Dia mengertakkan giginya, memaksa dirinya untuk menerobos kabut, tetapi dia tahu bahwa dia masih jauh dari kekuatan penuhnya karena meskipun secara lahiriah dia menunjukkan kekuatan, Ben hanya beroperasi pada sebagian kecil dari kemampuannya yang biasa, paling banter mendekati tujuh puluh persen.
Dia belum sepenuhnya menghilangkan racun dari aliran darahnya dan meskipun dia telah pulih, itu belum cukup.
Thalion, menyadari sedikit keraguan dalam gerakan Ben, memanfaatkan keunggulannya, melancarkan serangkaian serangan yang memaksa Ben mundur. Namun, meskipun ia bertarung dengan semangat baru, tubuh Thalion mengkhianatinya.
Luka goresan di lehernya, tempat belati Lin Mu menggoresnya sebelumnya, mulai terasa terbakar dengan intensitas yang sangat hebat, sementara keringat mengalir deras di wajahnya, bukan karena kelelahan atau ketakutan, tetapi karena racun yang kini mengalir di pembuluh darahnya.
Kesadaran itu menghantam Thalion seperti pukulan di perut. Luka kecil itu, yang hampir tak lebih dari goresan, disebabkan oleh belati beracun. Dia bisa merasakan racun itu menyebar dengan cepat melalui aliran darahnya, menguras kekuatannya dan menumpulkan refleksnya, menyebabkan setiap ayunan pedangnya menjadi lebih berat dan sulit, seiring racun itu mulai bereaksi.

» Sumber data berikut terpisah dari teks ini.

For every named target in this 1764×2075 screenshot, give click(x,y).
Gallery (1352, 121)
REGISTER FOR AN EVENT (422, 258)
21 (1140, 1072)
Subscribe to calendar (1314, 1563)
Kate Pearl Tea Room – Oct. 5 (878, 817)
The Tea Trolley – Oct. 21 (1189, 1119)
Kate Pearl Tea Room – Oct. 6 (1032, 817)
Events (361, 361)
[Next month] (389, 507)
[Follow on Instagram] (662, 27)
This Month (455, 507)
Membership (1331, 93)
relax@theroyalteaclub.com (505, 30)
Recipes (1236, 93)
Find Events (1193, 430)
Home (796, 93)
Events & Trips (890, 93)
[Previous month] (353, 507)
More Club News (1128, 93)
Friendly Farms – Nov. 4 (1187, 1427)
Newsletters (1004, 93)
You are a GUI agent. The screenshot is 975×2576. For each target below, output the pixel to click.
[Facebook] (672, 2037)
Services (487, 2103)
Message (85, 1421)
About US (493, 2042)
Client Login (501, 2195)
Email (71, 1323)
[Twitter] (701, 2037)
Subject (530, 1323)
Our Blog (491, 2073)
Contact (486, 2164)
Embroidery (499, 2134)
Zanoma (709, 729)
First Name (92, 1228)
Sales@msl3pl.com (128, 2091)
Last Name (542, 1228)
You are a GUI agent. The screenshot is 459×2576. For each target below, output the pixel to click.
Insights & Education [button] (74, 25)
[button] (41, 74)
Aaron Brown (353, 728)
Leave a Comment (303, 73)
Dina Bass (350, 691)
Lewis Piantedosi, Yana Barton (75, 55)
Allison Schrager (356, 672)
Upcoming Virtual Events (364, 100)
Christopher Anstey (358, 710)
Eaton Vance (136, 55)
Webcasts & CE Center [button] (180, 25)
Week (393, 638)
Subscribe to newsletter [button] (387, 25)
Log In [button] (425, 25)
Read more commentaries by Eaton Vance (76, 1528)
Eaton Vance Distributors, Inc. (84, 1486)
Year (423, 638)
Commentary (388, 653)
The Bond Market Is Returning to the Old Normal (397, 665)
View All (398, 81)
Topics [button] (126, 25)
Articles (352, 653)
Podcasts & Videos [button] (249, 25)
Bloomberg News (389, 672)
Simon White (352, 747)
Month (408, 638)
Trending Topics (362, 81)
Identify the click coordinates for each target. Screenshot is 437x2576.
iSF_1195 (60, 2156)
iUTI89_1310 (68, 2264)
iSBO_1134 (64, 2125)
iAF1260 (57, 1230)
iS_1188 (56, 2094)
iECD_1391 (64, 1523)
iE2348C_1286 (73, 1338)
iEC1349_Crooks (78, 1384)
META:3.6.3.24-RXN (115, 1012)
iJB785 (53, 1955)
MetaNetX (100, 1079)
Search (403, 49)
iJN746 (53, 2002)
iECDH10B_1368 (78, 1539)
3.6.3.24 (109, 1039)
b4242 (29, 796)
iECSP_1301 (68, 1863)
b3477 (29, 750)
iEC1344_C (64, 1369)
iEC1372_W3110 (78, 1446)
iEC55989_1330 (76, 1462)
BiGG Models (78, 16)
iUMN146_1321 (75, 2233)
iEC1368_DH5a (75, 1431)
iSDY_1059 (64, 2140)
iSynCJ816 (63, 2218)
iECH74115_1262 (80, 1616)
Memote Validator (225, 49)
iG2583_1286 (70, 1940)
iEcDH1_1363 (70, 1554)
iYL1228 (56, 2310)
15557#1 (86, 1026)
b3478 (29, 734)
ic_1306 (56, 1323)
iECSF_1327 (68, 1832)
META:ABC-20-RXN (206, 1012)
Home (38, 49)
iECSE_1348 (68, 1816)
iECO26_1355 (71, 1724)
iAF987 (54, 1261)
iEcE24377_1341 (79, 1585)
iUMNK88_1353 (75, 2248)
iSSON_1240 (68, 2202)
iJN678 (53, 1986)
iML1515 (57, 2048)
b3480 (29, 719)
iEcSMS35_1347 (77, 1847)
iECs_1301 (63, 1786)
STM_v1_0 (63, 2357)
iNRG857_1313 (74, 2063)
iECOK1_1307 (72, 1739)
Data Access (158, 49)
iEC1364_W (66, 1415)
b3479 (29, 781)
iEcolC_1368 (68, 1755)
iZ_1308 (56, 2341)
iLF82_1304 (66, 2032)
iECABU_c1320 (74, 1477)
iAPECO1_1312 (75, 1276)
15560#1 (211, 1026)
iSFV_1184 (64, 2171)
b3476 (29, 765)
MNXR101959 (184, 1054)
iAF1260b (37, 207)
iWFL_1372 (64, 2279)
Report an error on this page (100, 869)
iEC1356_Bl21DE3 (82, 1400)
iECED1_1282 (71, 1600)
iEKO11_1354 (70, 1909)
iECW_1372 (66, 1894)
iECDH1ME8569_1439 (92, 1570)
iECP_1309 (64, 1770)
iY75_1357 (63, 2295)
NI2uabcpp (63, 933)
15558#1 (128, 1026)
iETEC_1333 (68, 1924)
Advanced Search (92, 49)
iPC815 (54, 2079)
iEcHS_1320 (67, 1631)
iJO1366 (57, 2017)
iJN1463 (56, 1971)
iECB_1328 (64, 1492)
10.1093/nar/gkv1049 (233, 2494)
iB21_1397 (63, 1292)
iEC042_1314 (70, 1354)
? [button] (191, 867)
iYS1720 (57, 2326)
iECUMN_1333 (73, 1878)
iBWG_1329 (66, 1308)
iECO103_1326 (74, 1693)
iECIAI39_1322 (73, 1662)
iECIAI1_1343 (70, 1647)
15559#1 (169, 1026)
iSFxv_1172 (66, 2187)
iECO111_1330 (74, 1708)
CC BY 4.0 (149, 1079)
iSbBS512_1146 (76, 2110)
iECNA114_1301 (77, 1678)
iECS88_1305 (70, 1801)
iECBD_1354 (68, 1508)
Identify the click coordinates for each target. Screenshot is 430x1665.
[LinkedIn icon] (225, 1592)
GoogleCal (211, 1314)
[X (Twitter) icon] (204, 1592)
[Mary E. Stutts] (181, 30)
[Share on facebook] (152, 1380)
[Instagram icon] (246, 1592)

“Ha–, kau hanya punya waktu sedikit lebih dari 2 menit untuk hidup jika kau tidak menghabisiku sebelum itu dan menemukan obatnya–” kata Ben, juga menyadari kelemahan di tubuh Thalion, sementara dari kejauhan Lin Mu tertawa terbahak-bahak.
Dia pun berada di ambang kematian, perutnya berdarah deras, namun dia tak kuasa menahan tawa saat itu, karena merasa bangga telah mempermainkan Thalion.
Sejak saat dia memutuskan untuk menyerangnya, dia sudah tahu bahwa dia bukanlah tandingan baginya.
Satu-satunya tujuannya adalah untuk melukainya sekali saja dengan belati beracunnya, dan setelah berhasil melakukannya, Lin Mu tidak lagi menyesal.
“Jadi… bagaimana, Ben Faulkner? Baik kau maupun aku sedang tidak dalam kondisi terbaik. Menurutmu siapa yang akan keluar dari sini hidup-hidup?” kata Thalion, mencoba mengalihkan perhatian Ben sambil diam-diam mengumpulkan mananya.
Namun, Ben juga bukan orang yang tidak berpengalaman, karena dia tersenyum dan melakukan hal yang sama, memainkan permainan Thalion sendiri dengan lebih baik daripada dirinya sendiri.
“Kau terlalu muda seratus tahun untuk membunuhku, NAK. Aku akan menganggapmu serius jika kakekmu yang bertarung denganku di sini hari ini—” kata Ben, sambil melancarkan serangan pertama.